WHAT YOU SHOULD DO
For each entry, repeat the text exactly and omit any picture it holds.

-- Opening Marker --

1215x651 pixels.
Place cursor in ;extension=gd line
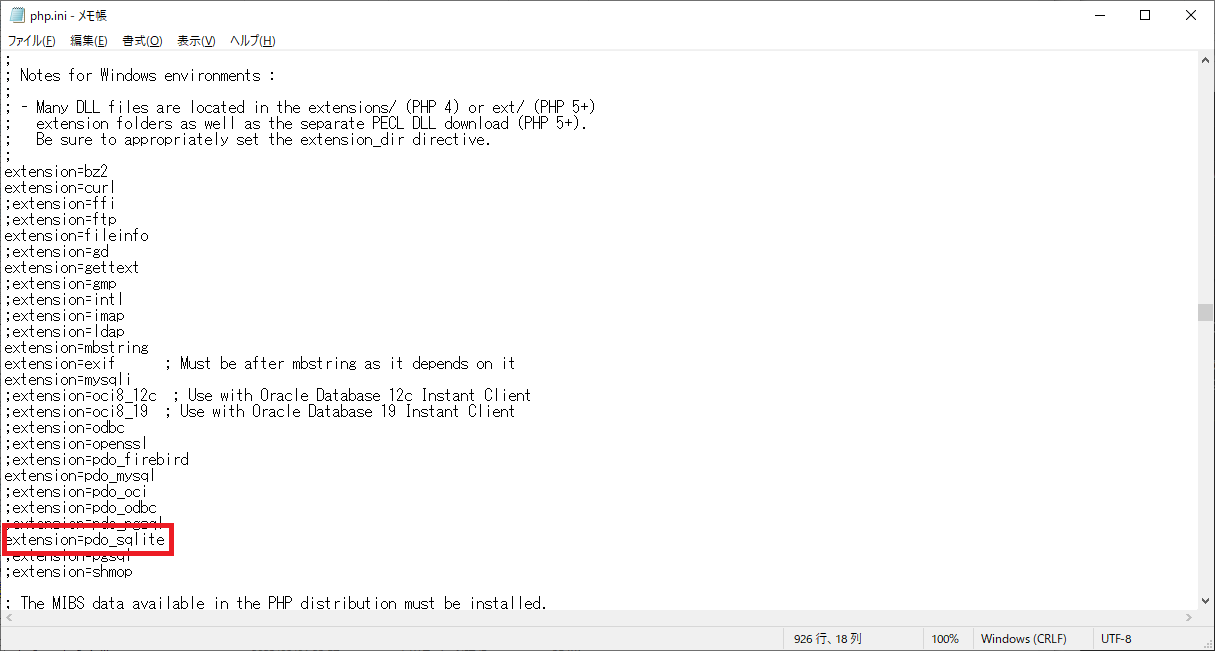coord(57,252)
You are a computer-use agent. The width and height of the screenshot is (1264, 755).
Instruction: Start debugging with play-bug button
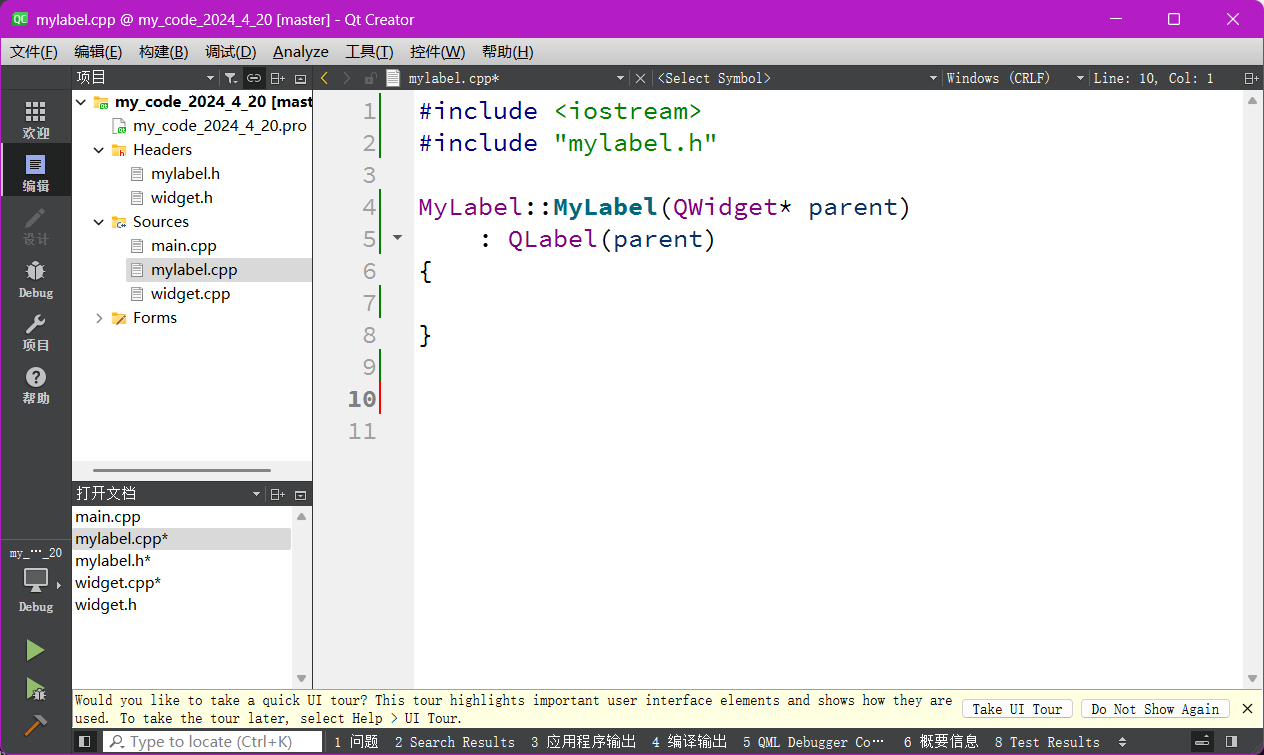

-- Closing Marker --

EXERCISE RESULT
1215x651 pixels.
Place cursor in ;extension=gd line
coord(57,252)
You are a computer-use agent. The width and height of the screenshot is (1264, 755).
Instruction: Start debugging with play-bug button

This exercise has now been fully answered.